Dann öffnete sich der Flur in den großen Raum, das kombinierte Wohnzimmer mit der Küche. Vor der Einbauküche stand sein Eichentisch mit acht Stühlen und die weiße Couch an der Wand. Die raumhohe Fensterfront gab den Blick auf den Balkon und auf das Nachbarhaus frei.
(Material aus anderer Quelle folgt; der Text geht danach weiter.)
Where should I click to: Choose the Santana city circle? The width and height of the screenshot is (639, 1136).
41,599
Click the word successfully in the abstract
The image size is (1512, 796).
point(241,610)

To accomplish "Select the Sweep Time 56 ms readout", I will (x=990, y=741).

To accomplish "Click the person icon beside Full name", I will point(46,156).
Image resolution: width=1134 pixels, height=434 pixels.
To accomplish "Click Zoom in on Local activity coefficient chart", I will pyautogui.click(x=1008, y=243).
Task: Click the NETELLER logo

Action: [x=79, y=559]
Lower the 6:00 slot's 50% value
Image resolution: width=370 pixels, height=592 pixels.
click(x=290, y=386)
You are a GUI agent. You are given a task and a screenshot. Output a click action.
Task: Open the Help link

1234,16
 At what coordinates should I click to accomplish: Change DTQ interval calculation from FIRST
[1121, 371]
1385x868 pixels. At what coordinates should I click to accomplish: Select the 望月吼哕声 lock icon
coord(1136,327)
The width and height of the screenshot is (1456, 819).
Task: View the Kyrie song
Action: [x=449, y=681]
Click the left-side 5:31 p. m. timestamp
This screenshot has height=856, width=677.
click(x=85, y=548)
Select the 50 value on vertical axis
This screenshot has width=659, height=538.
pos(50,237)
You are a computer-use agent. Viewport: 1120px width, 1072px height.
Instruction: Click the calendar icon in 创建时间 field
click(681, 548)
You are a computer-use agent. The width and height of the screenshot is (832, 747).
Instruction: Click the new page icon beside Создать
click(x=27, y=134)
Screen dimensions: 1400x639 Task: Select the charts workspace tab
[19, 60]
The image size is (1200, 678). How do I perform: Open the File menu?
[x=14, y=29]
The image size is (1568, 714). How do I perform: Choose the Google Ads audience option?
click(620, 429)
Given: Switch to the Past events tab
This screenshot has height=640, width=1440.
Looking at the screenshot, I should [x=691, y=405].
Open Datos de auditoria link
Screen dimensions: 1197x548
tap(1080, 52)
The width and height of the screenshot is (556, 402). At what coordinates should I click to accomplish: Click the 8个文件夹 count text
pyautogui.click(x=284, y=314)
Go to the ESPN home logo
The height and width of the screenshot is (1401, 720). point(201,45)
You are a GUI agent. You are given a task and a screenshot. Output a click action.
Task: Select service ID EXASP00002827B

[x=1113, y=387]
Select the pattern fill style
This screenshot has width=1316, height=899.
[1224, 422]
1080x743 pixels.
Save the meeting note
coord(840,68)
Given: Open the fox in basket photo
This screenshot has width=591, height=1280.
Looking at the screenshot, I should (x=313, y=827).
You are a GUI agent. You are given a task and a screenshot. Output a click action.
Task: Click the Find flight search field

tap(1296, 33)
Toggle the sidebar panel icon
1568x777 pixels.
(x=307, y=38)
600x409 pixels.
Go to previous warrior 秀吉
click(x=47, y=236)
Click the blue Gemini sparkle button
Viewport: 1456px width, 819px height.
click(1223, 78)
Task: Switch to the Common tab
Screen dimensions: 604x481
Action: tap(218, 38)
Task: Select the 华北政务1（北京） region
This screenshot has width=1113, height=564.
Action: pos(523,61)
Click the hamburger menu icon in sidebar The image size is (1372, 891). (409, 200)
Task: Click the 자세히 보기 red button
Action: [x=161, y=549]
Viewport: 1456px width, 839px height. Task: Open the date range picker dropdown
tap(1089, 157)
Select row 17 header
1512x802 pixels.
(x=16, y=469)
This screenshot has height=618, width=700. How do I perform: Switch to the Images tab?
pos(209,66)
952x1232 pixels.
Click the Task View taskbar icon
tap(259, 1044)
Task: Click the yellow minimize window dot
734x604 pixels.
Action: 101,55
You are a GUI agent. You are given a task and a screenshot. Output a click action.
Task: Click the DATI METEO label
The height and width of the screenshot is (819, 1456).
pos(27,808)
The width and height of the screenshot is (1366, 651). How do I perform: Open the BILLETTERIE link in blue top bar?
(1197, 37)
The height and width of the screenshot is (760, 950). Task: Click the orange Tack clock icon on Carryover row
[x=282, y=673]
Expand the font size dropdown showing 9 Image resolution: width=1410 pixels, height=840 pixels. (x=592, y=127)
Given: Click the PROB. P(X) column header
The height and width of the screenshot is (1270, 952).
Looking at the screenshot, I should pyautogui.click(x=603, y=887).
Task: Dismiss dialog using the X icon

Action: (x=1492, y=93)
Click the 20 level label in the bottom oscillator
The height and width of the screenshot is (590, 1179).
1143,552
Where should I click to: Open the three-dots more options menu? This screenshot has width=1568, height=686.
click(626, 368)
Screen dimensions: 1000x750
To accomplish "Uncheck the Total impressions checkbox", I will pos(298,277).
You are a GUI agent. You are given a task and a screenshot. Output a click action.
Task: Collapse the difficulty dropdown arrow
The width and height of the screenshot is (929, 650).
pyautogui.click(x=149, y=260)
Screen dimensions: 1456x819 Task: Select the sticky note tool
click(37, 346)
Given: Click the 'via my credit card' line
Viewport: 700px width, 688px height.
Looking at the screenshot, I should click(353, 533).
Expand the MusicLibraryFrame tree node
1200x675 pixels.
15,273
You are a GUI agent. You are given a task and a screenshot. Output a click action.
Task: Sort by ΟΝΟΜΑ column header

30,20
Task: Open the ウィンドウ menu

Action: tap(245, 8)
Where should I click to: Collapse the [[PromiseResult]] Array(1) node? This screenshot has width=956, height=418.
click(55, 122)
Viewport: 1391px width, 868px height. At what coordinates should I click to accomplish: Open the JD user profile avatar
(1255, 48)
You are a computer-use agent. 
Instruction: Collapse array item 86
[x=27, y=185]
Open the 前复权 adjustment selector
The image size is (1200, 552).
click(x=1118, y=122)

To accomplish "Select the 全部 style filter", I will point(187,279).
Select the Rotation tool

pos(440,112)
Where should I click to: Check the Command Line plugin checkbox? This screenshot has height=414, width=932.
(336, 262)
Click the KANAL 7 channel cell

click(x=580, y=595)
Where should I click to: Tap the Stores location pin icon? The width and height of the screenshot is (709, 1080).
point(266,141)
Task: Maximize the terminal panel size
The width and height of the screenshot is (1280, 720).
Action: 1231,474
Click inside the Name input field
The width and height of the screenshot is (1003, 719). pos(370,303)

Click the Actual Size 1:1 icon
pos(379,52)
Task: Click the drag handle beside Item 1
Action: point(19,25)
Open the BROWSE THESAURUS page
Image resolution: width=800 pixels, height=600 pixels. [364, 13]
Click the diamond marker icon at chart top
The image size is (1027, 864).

Dort waren alle Rollos geschlossen.
Auf dem aufblasbaren Gästebett im Schlafzimmer, Siegrun hatte das Boxspringbett mitgenommen, lagen Berge von Kissen und Decken, Stühle waren übereinandergestapelt, Teppichrollen und mehrere lange Kartons waren gegen die Wand gelehnt und überall standen Umzugskisten.
Ben saß auf einem der Eichenstühle am Tisch und hatte den Essbereich in Besitz genommen. Vor ihm standen vier Flaschen Tannenzäpfle, die er gerade aus dem Kasten neben dem Kühlschrank geholt hatte. An Getränke hatte Wotan gedacht und auch noch einen Kasten Mineralwasser am Tag vor dem Umzug besorgt.
Ben strich sich mit dem Handrücken die Locken aus dem Gesicht. Dann zog er einen Zollstock aus der Hosentasche. Routiniert öffnete er mit vierfachem Plopp die Kronkorken.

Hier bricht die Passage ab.